OPDRACHTEISEN:
Orden alle regels van het materiaal hieronder als een Markdown-tabel met de kolommen "Nummer" en "Regel". Lege regels laat je weg.
------ OEFENMATERIAAL ------
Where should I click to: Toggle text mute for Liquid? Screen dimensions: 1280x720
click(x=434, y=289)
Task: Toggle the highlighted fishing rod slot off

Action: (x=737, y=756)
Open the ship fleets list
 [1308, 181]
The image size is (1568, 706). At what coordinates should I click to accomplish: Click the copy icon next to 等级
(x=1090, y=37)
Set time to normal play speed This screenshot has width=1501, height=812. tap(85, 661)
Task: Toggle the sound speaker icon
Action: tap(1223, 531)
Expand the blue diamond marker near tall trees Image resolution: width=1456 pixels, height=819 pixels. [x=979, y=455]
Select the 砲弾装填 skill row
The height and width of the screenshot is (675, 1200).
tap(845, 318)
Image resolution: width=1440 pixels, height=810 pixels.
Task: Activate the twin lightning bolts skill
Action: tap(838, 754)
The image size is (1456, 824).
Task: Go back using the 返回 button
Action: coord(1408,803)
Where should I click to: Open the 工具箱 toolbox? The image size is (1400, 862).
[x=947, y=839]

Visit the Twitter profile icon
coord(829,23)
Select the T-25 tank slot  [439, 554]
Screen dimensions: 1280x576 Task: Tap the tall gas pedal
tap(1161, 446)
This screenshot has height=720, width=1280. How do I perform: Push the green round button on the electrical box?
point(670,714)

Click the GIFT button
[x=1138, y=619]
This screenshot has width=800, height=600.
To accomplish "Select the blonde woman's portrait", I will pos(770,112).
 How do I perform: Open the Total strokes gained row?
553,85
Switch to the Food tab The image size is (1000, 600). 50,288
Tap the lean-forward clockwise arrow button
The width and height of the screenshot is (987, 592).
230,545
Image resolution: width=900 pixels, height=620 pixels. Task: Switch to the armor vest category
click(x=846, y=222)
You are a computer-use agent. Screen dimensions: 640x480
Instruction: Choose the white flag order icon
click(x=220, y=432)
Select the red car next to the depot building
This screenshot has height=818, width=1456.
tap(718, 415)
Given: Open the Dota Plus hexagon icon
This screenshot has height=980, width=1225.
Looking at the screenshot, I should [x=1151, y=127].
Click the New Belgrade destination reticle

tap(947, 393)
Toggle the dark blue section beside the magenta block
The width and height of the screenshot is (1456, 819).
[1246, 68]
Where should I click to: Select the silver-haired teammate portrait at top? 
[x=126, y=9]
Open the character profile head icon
------
RESULTAAT OEFENING:
| Nummer | Regel |
|---|---|
| 1 | Where should I click to: Toggle text mute for Liquid? Screen dimensions: 1280x720 |
| 2 | click(x=434, y=289) |
| 3 | Task: Toggle the highlighted fishing rod slot off |
| 4 | Action: (x=737, y=756) |
| 5 | Open the ship fleets list |
| 6 |  [1308, 181] |
| 7 | The image size is (1568, 706). At what coordinates should I click to accomplish: Click the copy icon next to 等级 |
| 8 | (x=1090, y=37) |
| 9 | Set time to normal play speed This screenshot has width=1501, height=812. tap(85, 661) |
| 10 | Task: Toggle the sound speaker icon |
| 11 | Action: tap(1223, 531) |
| 12 | Expand the blue diamond marker near tall trees Image resolution: width=1456 pixels, height=819 pixels. [x=979, y=455] |
| 13 | Select the 砲弾装填 skill row |
| 14 | The height and width of the screenshot is (675, 1200). |
| 15 | tap(845, 318) |
| 16 | Image resolution: width=1440 pixels, height=810 pixels. |
| 17 | Task: Activate the twin lightning bolts skill |
| 18 | Action: tap(838, 754) |
| 19 | The image size is (1456, 824). |
| 20 | Task: Go back using the 返回 button |
| 21 | Action: coord(1408,803) |
| 22 | Where should I click to: Open the 工具箱 toolbox? The image size is (1400, 862). |
| 23 | [x=947, y=839] |
| 24 | Visit the Twitter profile icon |
| 25 | coord(829,23) |
| 26 | Select the T-25 tank slot  [439, 554] |
| 27 | Screen dimensions: 1280x576 Task: Tap the tall gas pedal |
| 28 | tap(1161, 446) |
| 29 | This screenshot has height=720, width=1280. How do I perform: Push the green round button on the electrical box? |
| 30 | point(670,714) |
| 31 | Click the GIFT button |
| 32 | [x=1138, y=619] |
| 33 | This screenshot has width=800, height=600. |
| 34 | To accomplish "Select the blonde woman's portrait", I will pos(770,112). |
| 35 |  How do I perform: Open the Total strokes gained row? |
| 36 | 553,85 |
| 37 | Switch to the Food tab The image size is (1000, 600). 50,288 |
| 38 | Tap the lean-forward clockwise arrow button |
| 39 | The width and height of the screenshot is (987, 592). |
| 40 | 230,545 |
| 41 | Image resolution: width=900 pixels, height=620 pixels. Task: Switch to the armor vest category |
| 42 | click(x=846, y=222) |
| 43 | You are a computer-use agent. Screen dimensions: 640x480 |
| 44 | Instruction: Choose the white flag order icon |
| 45 | click(x=220, y=432) |
| 46 | Select the red car next to the depot building |
| 47 | This screenshot has height=818, width=1456. |
| 48 | tap(718, 415) |
| 49 | Given: Open the Dota Plus hexagon icon |
| 50 | This screenshot has height=980, width=1225. |
| 51 | Looking at the screenshot, I should [x=1151, y=127]. |
| 52 | Click the New Belgrade destination reticle |
| 53 | tap(947, 393) |
| 54 | Toggle the dark blue section beside the magenta block |
| 55 | The width and height of the screenshot is (1456, 819). |
| 56 | [1246, 68] |
| 57 | Where should I click to: Select the silver-haired teammate portrait at top?  |
| 58 | [x=126, y=9] |
| 59 | Open the character profile head icon |